- Task -
Could you return each line below without altering a word?

- Listed records -

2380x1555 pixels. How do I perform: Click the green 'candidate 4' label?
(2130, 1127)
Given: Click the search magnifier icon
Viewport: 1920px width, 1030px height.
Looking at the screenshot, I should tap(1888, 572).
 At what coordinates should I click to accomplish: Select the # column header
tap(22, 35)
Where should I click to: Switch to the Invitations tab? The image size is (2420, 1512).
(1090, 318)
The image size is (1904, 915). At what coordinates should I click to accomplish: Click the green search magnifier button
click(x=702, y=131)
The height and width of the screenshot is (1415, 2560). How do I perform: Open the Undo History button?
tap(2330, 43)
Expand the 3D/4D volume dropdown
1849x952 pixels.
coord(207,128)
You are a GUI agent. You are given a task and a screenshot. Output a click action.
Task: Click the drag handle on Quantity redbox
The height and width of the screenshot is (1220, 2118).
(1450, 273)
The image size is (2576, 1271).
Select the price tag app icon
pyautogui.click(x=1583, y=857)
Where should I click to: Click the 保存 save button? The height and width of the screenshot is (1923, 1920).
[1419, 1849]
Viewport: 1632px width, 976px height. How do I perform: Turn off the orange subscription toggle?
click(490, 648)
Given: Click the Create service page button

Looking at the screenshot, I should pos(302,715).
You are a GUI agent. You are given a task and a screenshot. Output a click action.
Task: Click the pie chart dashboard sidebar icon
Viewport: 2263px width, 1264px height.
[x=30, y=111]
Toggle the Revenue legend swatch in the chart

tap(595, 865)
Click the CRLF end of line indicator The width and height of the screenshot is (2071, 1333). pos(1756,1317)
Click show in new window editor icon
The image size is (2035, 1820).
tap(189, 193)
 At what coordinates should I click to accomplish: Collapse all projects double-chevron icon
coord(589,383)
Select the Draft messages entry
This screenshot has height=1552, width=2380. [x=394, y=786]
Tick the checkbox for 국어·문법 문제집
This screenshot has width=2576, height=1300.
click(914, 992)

- Written solution -
2380x1555 pixels. How do I perform: Click the green 'candidate 4' label?
(2130, 1127)
Given: Click the search magnifier icon
Viewport: 1920px width, 1030px height.
Looking at the screenshot, I should tap(1888, 572).
 At what coordinates should I click to accomplish: Select the # column header
tap(22, 35)
Where should I click to: Switch to the Invitations tab? The image size is (2420, 1512).
(1090, 318)
The image size is (1904, 915). At what coordinates should I click to accomplish: Click the green search magnifier button
click(x=702, y=131)
The height and width of the screenshot is (1415, 2560). How do I perform: Open the Undo History button?
tap(2330, 43)
Expand the 3D/4D volume dropdown
1849x952 pixels.
coord(207,128)
You are a GUI agent. You are given a task and a screenshot. Output a click action.
Task: Click the drag handle on Quantity redbox
The height and width of the screenshot is (1220, 2118).
(1450, 273)
The image size is (2576, 1271).
Select the price tag app icon
pyautogui.click(x=1583, y=857)
Where should I click to: Click the 保存 save button? The height and width of the screenshot is (1923, 1920).
[1419, 1849]
Viewport: 1632px width, 976px height. How do I perform: Turn off the orange subscription toggle?
click(490, 648)
Given: Click the Create service page button

Looking at the screenshot, I should pos(302,715).
You are a GUI agent. You are given a task and a screenshot. Output a click action.
Task: Click the pie chart dashboard sidebar icon
Viewport: 2263px width, 1264px height.
[x=30, y=111]
Toggle the Revenue legend swatch in the chart

tap(595, 865)
Click the CRLF end of line indicator The width and height of the screenshot is (2071, 1333). pos(1756,1317)
Click show in new window editor icon
The image size is (2035, 1820).
tap(189, 193)
 At what coordinates should I click to accomplish: Collapse all projects double-chevron icon
coord(589,383)
Select the Draft messages entry
This screenshot has height=1552, width=2380. [x=394, y=786]
Tick the checkbox for 국어·문법 문제집
This screenshot has width=2576, height=1300.
click(914, 992)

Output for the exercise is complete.